Ugandan troops stepped up their deployment in eastern DR Congo on Wednesday, witnesses said, on the second day of an operation against the notorious ADF rebel group launched in cooperation with Kinshasa.
"Right now, at noon, they are arriving aboard armour-plated cars, with escorts from members of the local security services," Tony Kitambala, a freelance journalist based in North Kivu province, said at Nobili on the border.
Ugandan soldiers were seen crossing there into the Democratic Republic of Congo (DRC) on Tuesday after their armed forces launched air and artillery strikes from within Ugandan territory.
The target is the Allied Democratic Forces (ADF) -- a group blamed for massacres in eastern DRC and attacks in the Ugandan capital, and which the so-called Islamic State describes as an affiliate.
The DRC last week gave its approval to a Ugandan offer to pursue the ADF on its soil, where it has holed up since the mid-1990s.
An aid worker in Nobili said "air strikes on ADF positions continued last evening" but the situation was calm on Wednesday.
"This morning, the UPDF (Ugandan armed forces) has been reinforcing its troops with men, ammunition and military trucks," he said.
A senior DRC military officer said Congolese troops were heading towards Beni, the capital of North Kivu province, from neighbouring South Kivu.
There has been no official indication of the number of troops being deployed, or how long the operation will last.
On Tuesday, the Ugandan armed forces spokesman said the bombardments had successfully hit their targets, and that ground operations would hunt down "terrorists."
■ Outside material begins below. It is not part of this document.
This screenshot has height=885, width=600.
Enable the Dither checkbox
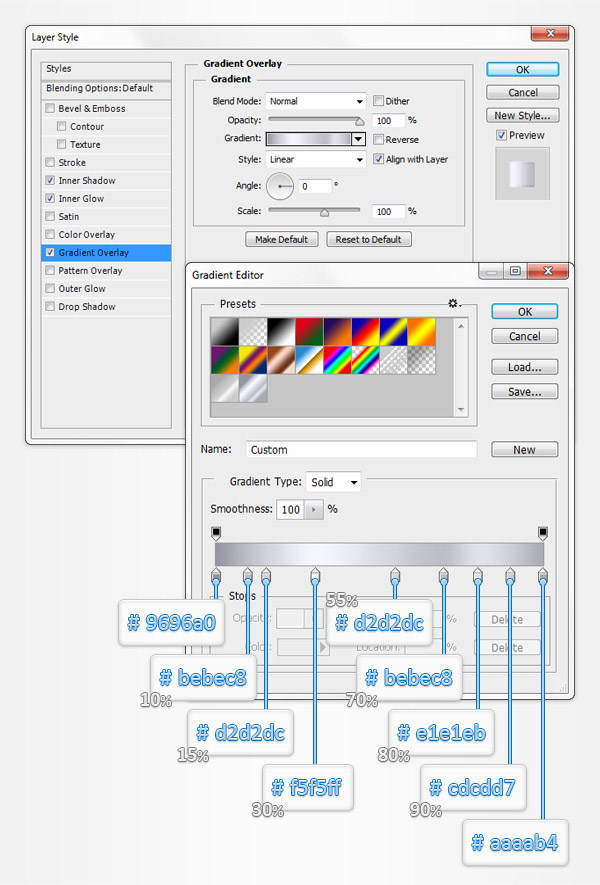click(379, 101)
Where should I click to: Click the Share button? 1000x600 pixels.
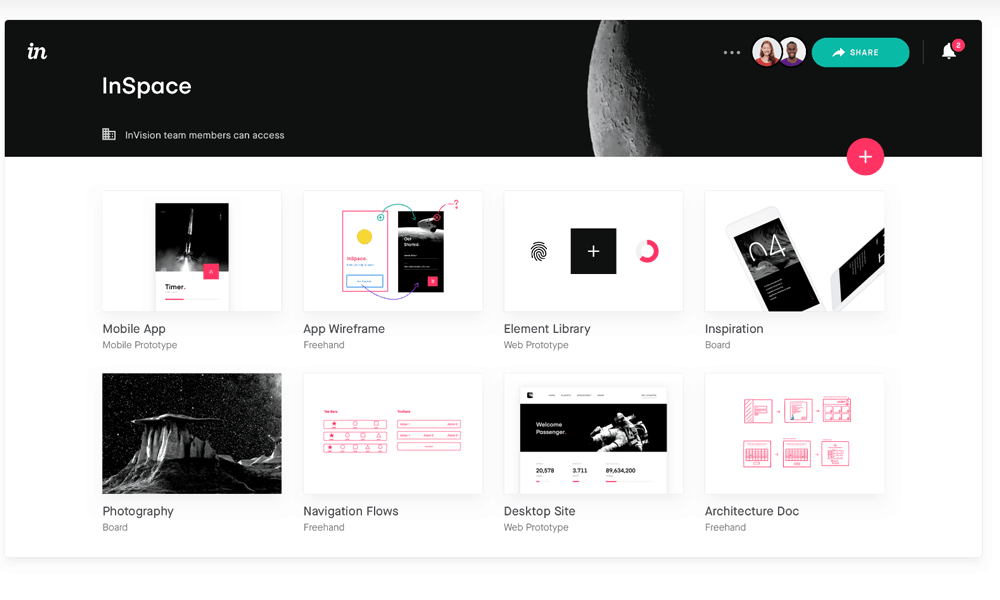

The DRC's military spokesman said late Tuesday that "search and control" operations were under way at the bombarded ADF locations, and that a situation report on the operation would soon be made public.
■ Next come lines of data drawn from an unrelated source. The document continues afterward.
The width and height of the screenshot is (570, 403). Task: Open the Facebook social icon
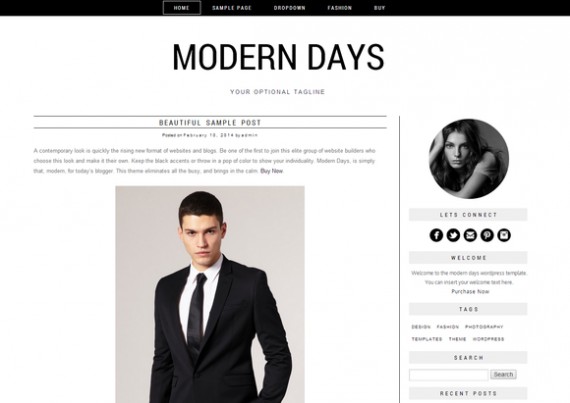(436, 235)
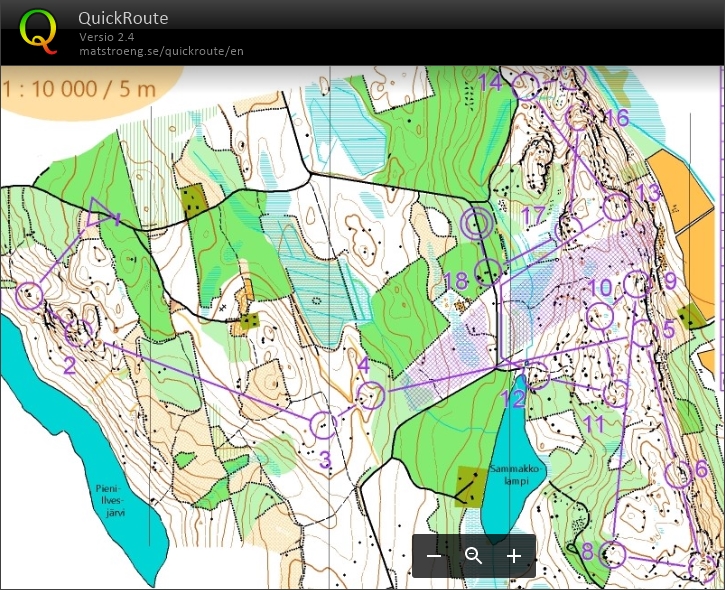Click the 1:10 000 / 5 m scale label
725x590 pixels.
point(80,89)
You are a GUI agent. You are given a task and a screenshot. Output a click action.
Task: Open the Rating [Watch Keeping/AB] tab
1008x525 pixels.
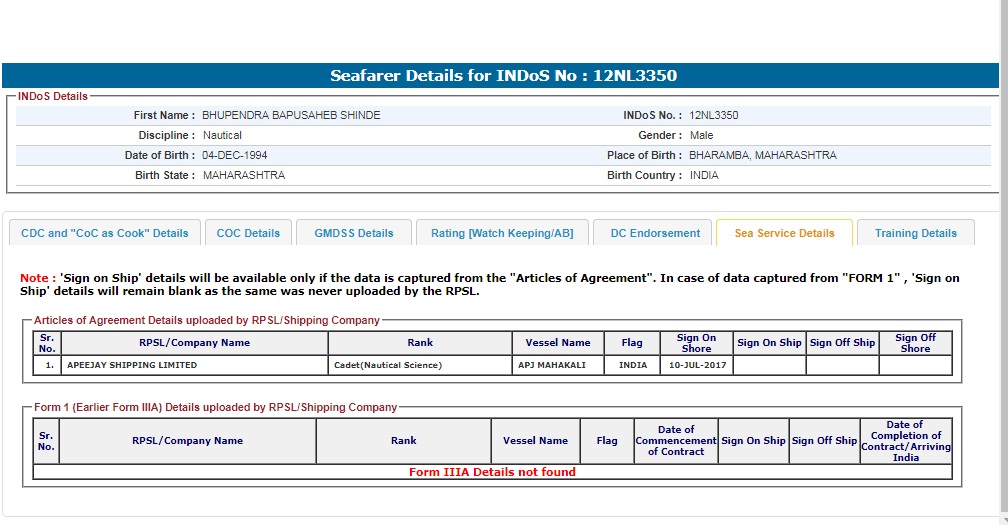502,233
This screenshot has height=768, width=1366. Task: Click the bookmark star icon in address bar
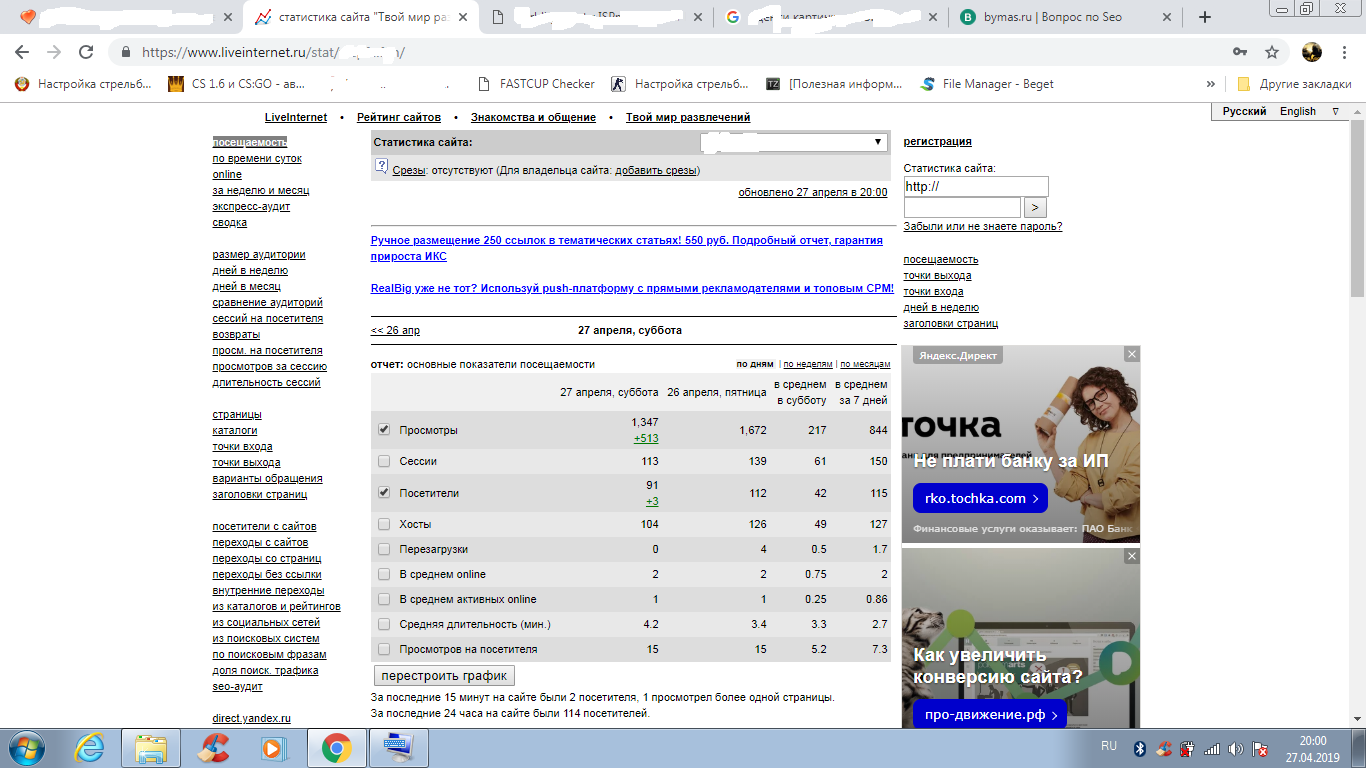click(x=1272, y=52)
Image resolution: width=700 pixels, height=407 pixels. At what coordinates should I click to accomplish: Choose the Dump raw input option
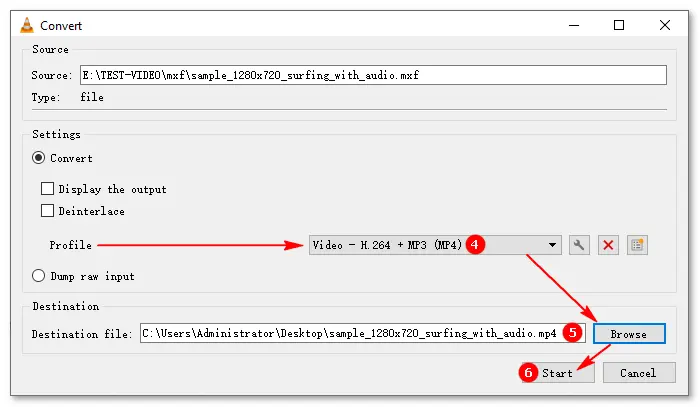pyautogui.click(x=40, y=276)
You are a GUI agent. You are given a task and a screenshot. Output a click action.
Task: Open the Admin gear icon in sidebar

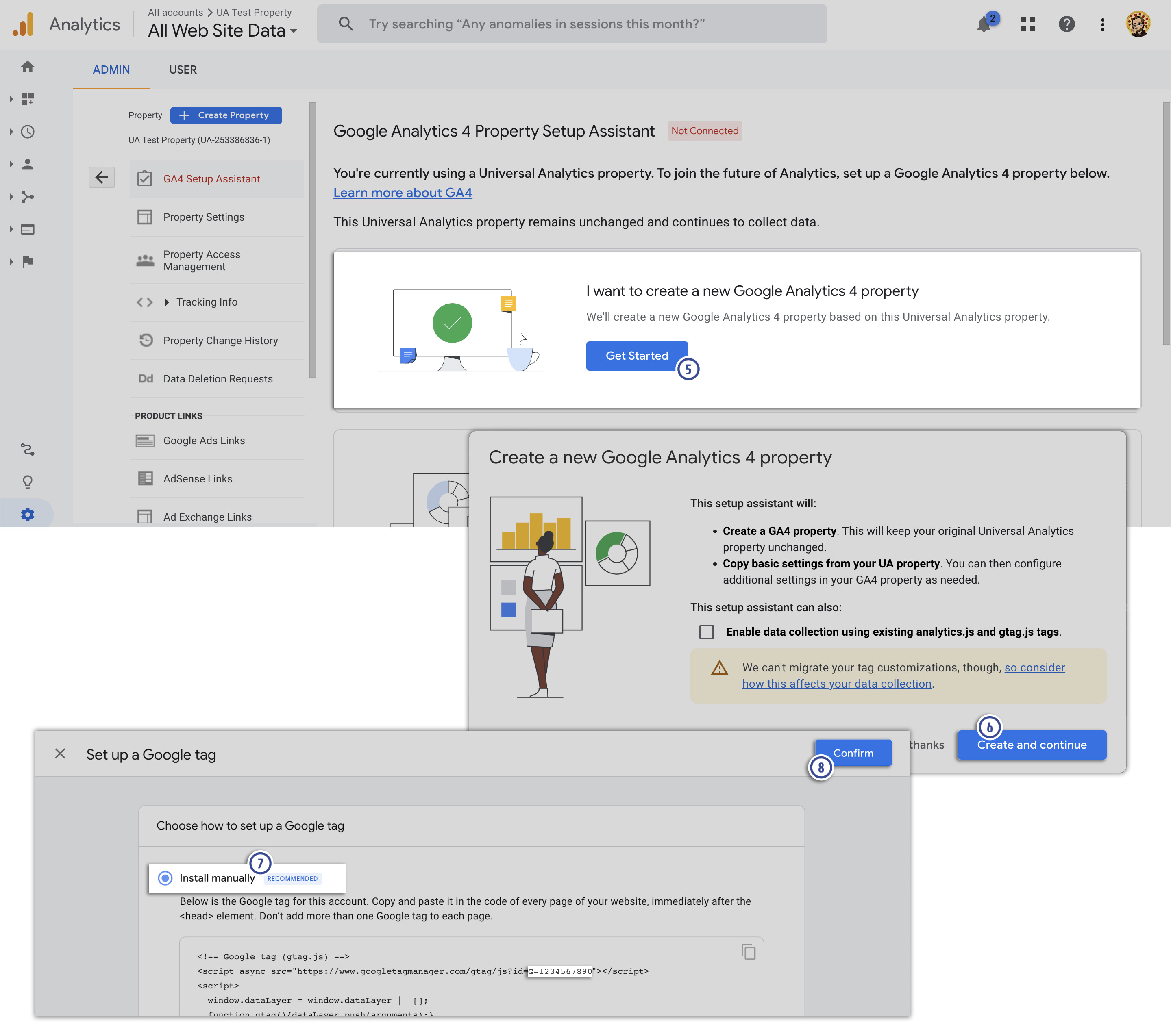tap(27, 514)
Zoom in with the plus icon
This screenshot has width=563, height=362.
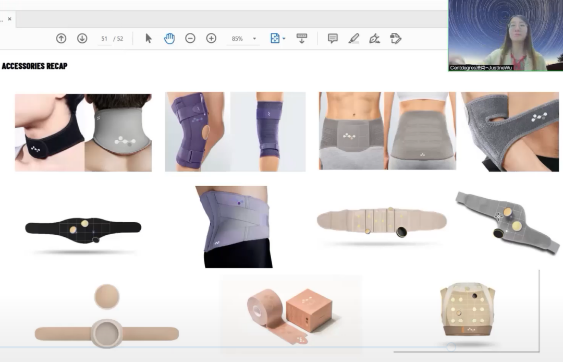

The DR Congo's Catholic Church says the ADF has killed around 6,000 civilians since 2013 while a respected monitor, the Kivu Security Tracker, blames it for more than 1,200 deaths in the area alone since 2017.
The Ugandan authorities have accused the ADF or a local group affiliated with it of carrying out or planning a string of attacks this year.
On November 16, four people were killed and 33 wounded in twin suicide bombings in Kampala. Police blamed the blast on a "domestic terror group" that it said was linked to the ADF.
Since April 2019, some ADF attacks in eastern DR Congo have been claimed by IS, which describes the group as its Islamic State Central Africa Province offshoot.
In March, the United States placed the ADF on its list of "terrorist" organisations linked to IS.